WHAT IS BEING ASKED
Please tally the lines of the records that contain "width" and send back only the total.

GIVEN ENTRIES

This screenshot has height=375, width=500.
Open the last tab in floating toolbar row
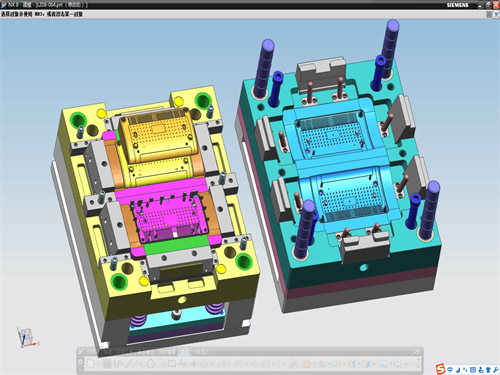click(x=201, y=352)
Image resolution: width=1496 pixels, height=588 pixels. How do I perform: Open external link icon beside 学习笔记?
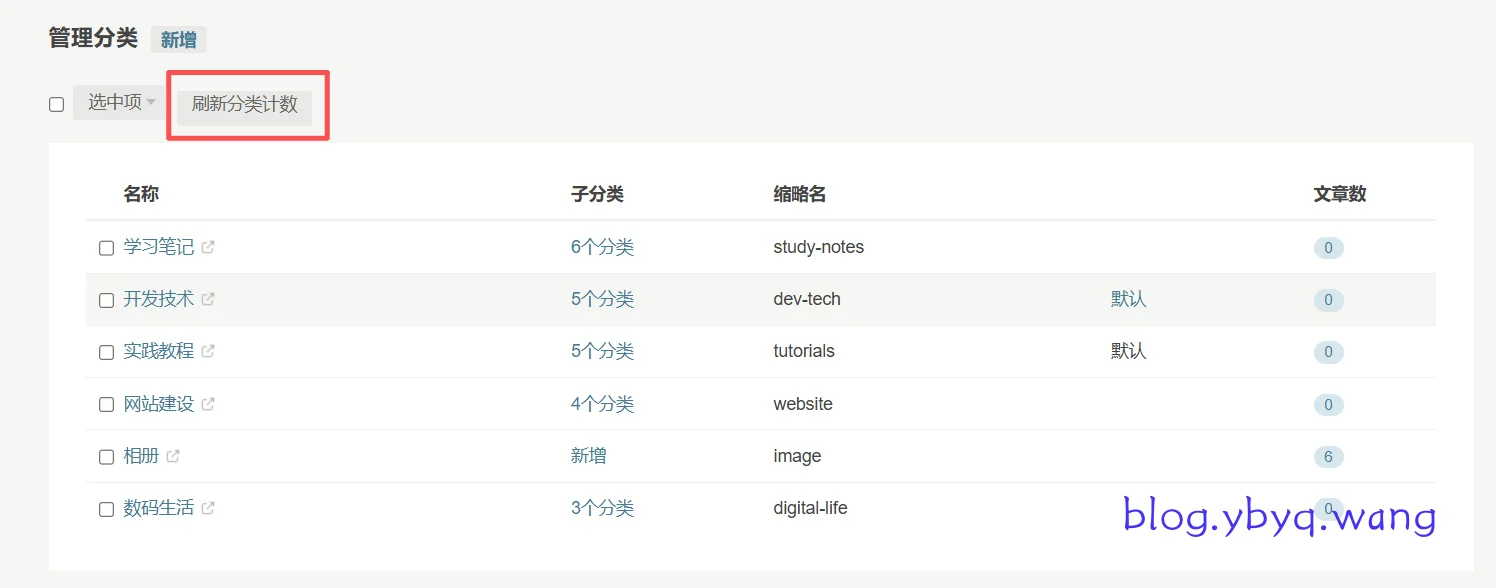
* * *
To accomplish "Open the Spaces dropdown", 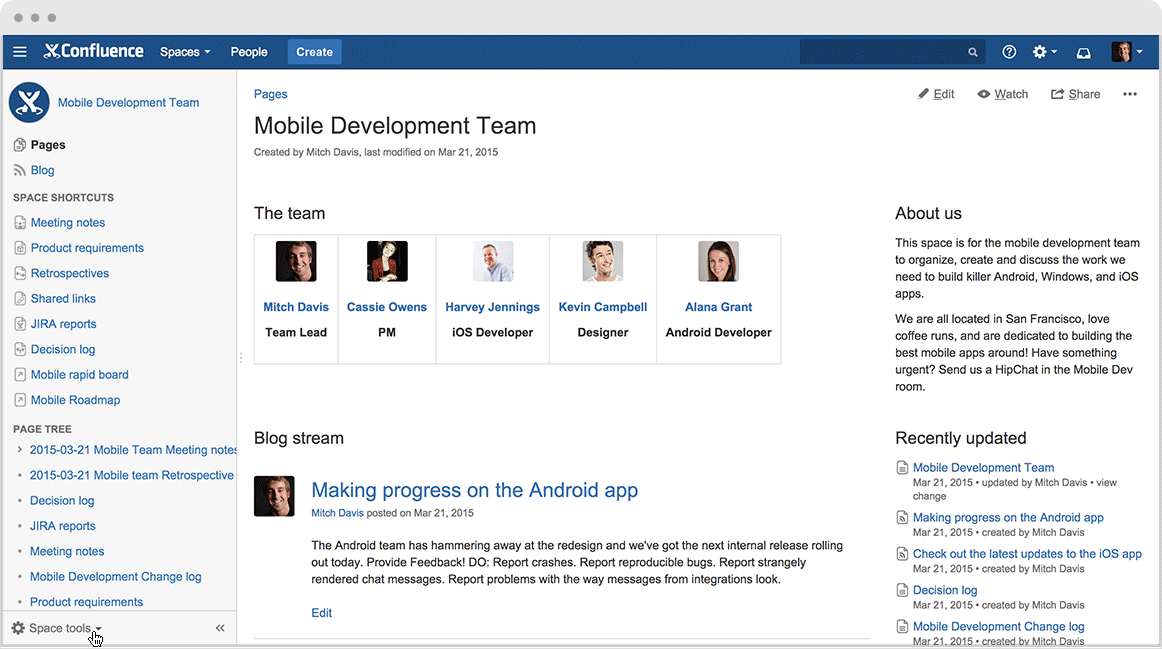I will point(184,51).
--
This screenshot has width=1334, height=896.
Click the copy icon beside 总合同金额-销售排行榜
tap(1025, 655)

SOLUTION TO THIS EXERCISE
3